[Prompt] Write out an exact copy of the line containing "Open the 'Варистор' link" and all lines that follow it in the data below, leaving out pictures.

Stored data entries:

★ ★ ★ ★

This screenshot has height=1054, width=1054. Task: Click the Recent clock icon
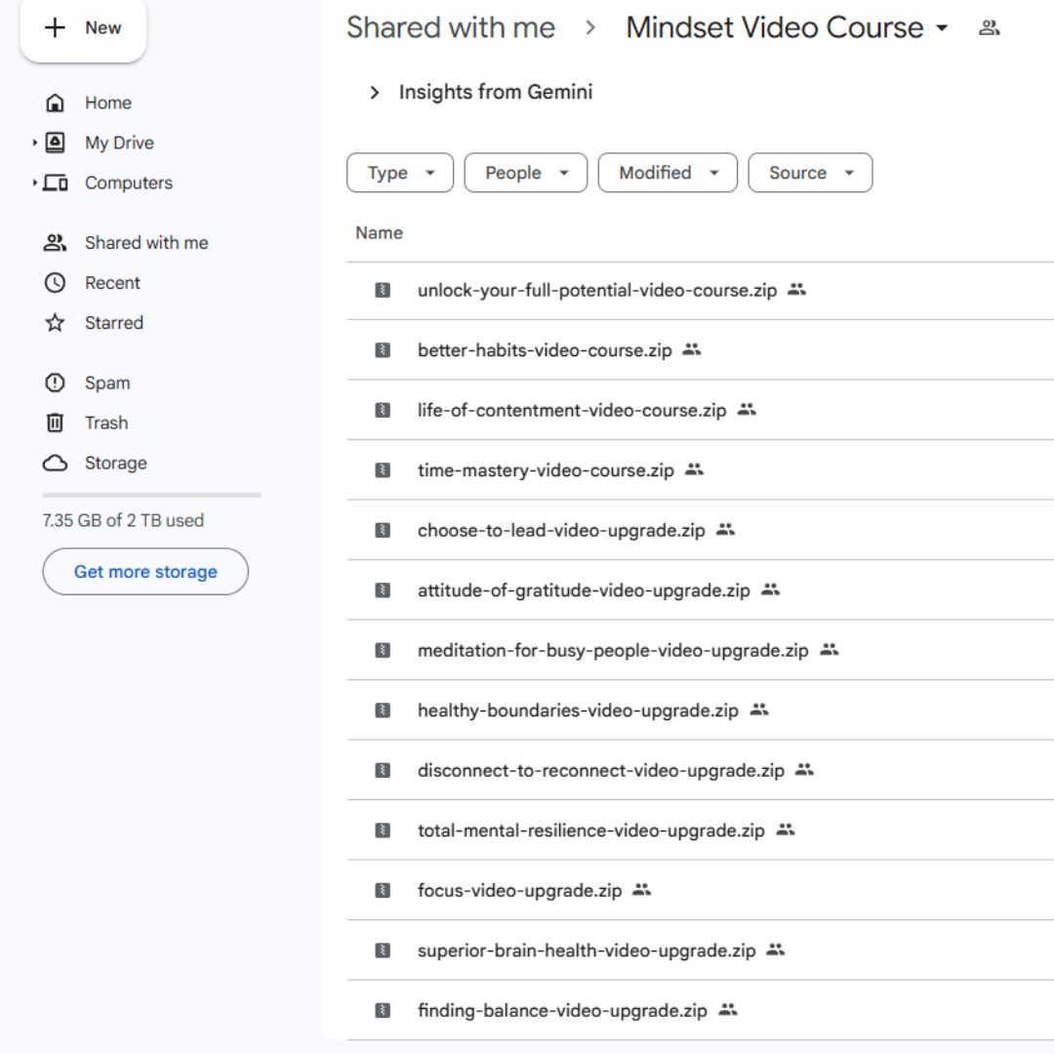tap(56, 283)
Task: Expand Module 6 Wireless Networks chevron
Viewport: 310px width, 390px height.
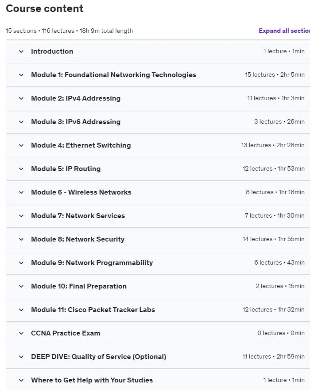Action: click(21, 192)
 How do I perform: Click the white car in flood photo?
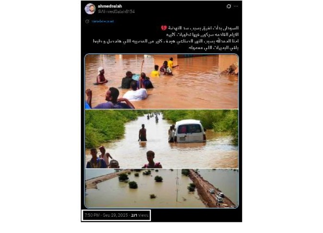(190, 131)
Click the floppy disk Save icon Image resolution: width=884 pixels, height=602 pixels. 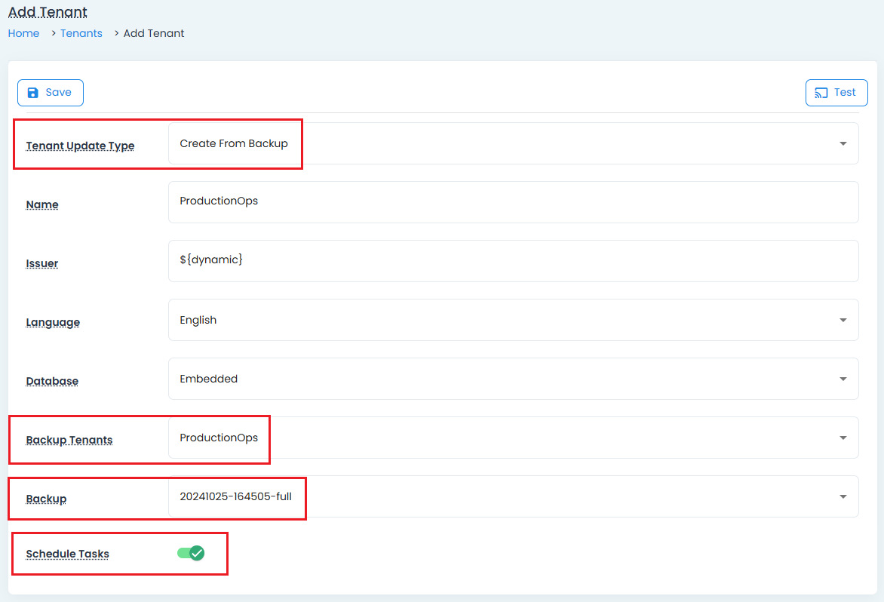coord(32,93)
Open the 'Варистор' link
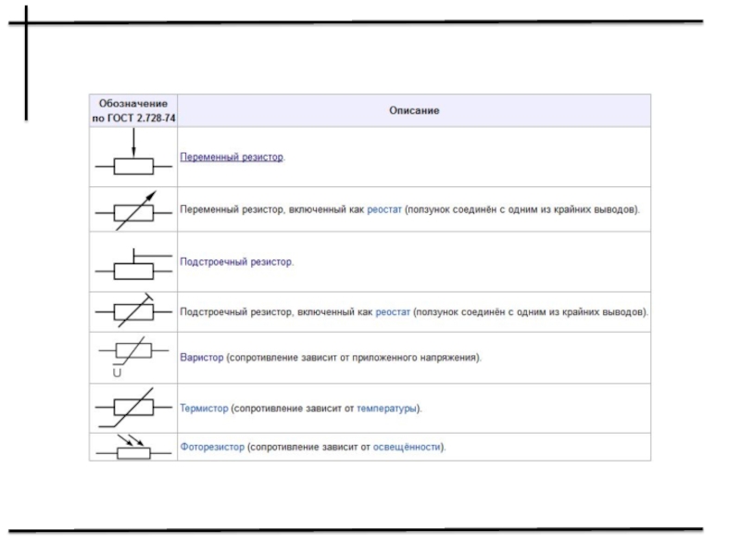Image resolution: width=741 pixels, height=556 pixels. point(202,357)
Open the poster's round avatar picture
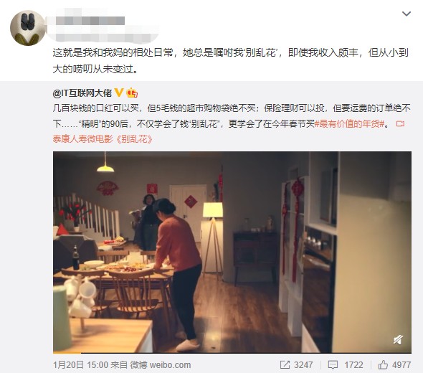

★ ★ ★ ★

[Task solution]
Open the 'Варистор' link
Image resolution: width=741 pixels, height=556 pixels. point(202,357)
Open the poster's round avatar picture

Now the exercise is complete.